EXTRACTED TEXT ->
Risk managers balance worst-case scenarios against the risks involved in
doing a job and doing business. Their insurance planning, environmental assessing
and safety monitoring efforts protect companies and governments against lawsuits
and other financial losses.
A risk manager's role cuts across almost every discipline that involves
some kind of risk. This jack of all risky trades has knowledge of areas like
health and safety, insurance and disaster recovery. They may also know about
security, commercial law, ergonomics, internal affairs and other sources of
business risk.
James Coyle is the director of the Public Risk Management Association (PRIMA).
"It's an extremely comprehensive position," he says.
"If you're the risk manager in a community, you work with every other person
in that community, from the bottom to the top, to establish exactly what their
risks are. You want to define them very clearly so you can purchase the right
insurance to cover them and put in the right training and education programs
to prevent them."
It's a risk manager's job to protect a government or company's assets --
meaning employees, property or money -- from any kind of loss. Losses could
be in the form of injury to a worker. It could be financial mismanagement
or bad investments. It could also be property loss due to theft or natural
disaster.
Risk managers ensure protection of assets through a number of ways. First,
they buy the right insurance. That way, if there is a loss, whether through
workers' compensation claims or civil lawsuits, they make sure their organization
is well covered.
They also carry out a lot of prevention litigation (defending against unreasonable
claims) and other preventative approaches to try to keep most losses to a
minimum.
"You have to follow the wording of your company's insurance policy as you
go out and investigate to see what's happened," says Silvana Facciolo. She
works with risk managers on insurance claims.
"Depending on what the cause of loss is, you go through your wording and
make sure there's coverage afforded for whatever caused the loss," she says.
"Sometimes it's a gray area -- the insured might think they were covered for
something they're not. You have to read it, analyze the situation and tell
them so."
Dealing with insurance claims remains the biggest part of a risk manager's
day. But the field is starting to deal more in other areas of loss. The hot
trend in this profession is financial risk management. That's advising a company
to be careful about its cash grabs.

DATASET ENTRIES ->
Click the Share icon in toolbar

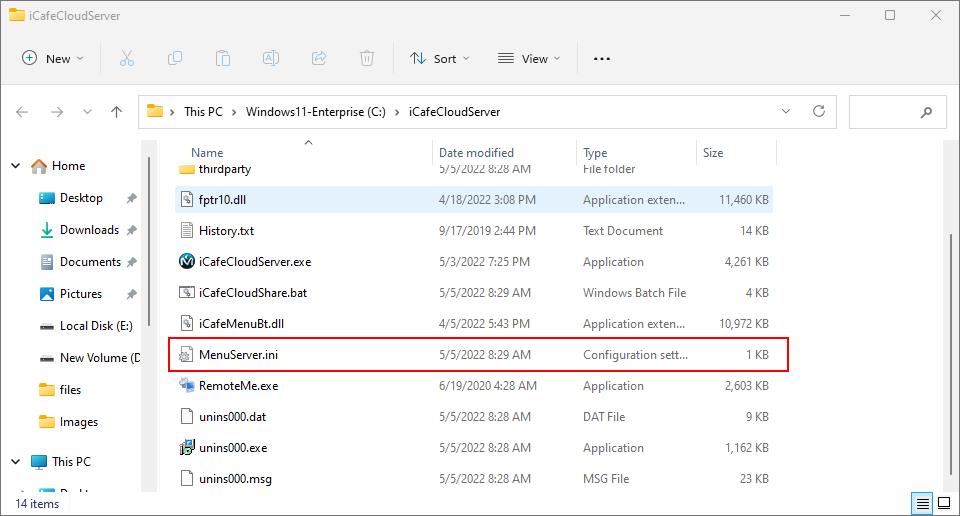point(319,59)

...

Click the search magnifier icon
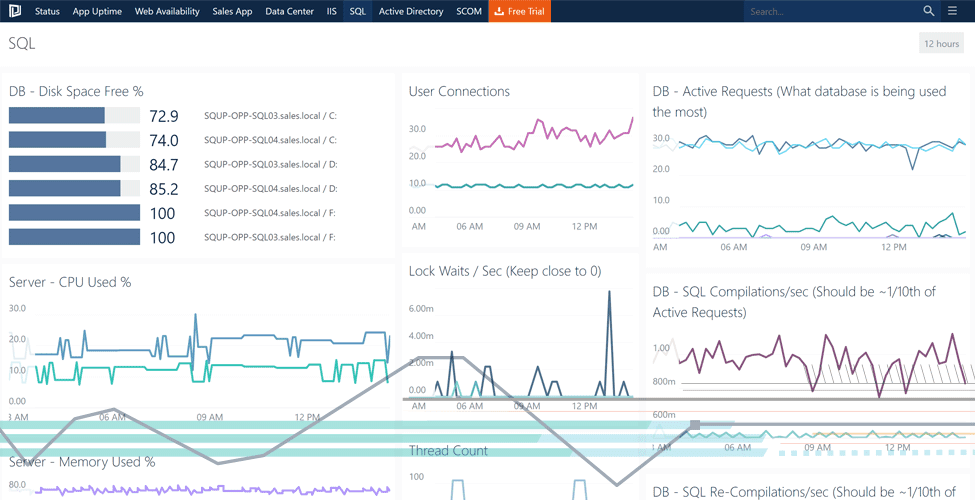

REQUIRED TASKS ->
1) Answer these from the text on risk managers:
(a) What position does James Coyle hold?
(b) What does the text say remains the biggest part of a risk manager's day?
(c) What does it call the hot trend in the profession?
2) Extend the piece on risk managers with a few more paragraphs that pick up right after its final sentence.
The material that comes after the text on risk managers is separate from it.

EXERCISE RESULTS ->
1)
(a) He is the director of the Public Risk Management Association (PRIMA).
(b) Dealing with insurance claims.
(c) Financial risk management.

2)
"It's huge. And it's certainly the future of risk management," says John
Shortreed. He is the director of the Institute for Risk Research.
"Financial institutions have found there's a big payoff in managing their
risks right. These risk managers balance benefits against risks like interest
rate and currency fluctuations, bad loans and the probability of being left
in the dust by your competitors. They analyze and monitor any risk that can
make your business go broke."
Another growing issue facing risk managers today is environmental risk.
As society pays more attention to the environmental effects of doing business,
risk managers have their work cut out for them.
"Ten years ago, we didn't talk a lot about environmental risk management,"
says Coyle. "Today, it's become a major risk management issue because there's
more and more contentious issues in communities about industrial development
and watersheds, water quality and air pollution."
There are important differences between the work risk managers do in the
public and private sectors. The split is even reflected in the mandates of
their professional associations.
PRIMA represents public risk managers. The Risk and Insurance Management
Society speaks for those in the corporate world. Coyle says risk managers
working for the government deal with a wider scope of situations than their
private counterparts.
"The responsibility is broader because risk cuts across any service or
issue that a state or local government might have to deal with, as opposed
to a private company who might make a single product," he says.
Risk management is generally a 9-to-5 desk job and could easily include
people with special needs in its ranks. Very little travel is involved, as
risk managers tend to stay close to the companies and communities they work
for. Depending on how much safety monitoring is involved in a job, physical
requirements are minimal.
"If you're doing some safety inspections, you might have to be crawling
around on ladders and getting up on roofs, but that's rare," says Ruth Unks.
She is the risk manager for the Maricopa County Community College District
in Phoenix, Arizona. "Someone with physical disabilities could definitely
do the job. I know of a colleague in a wheelchair who's worked as a risk manager
for 15 years."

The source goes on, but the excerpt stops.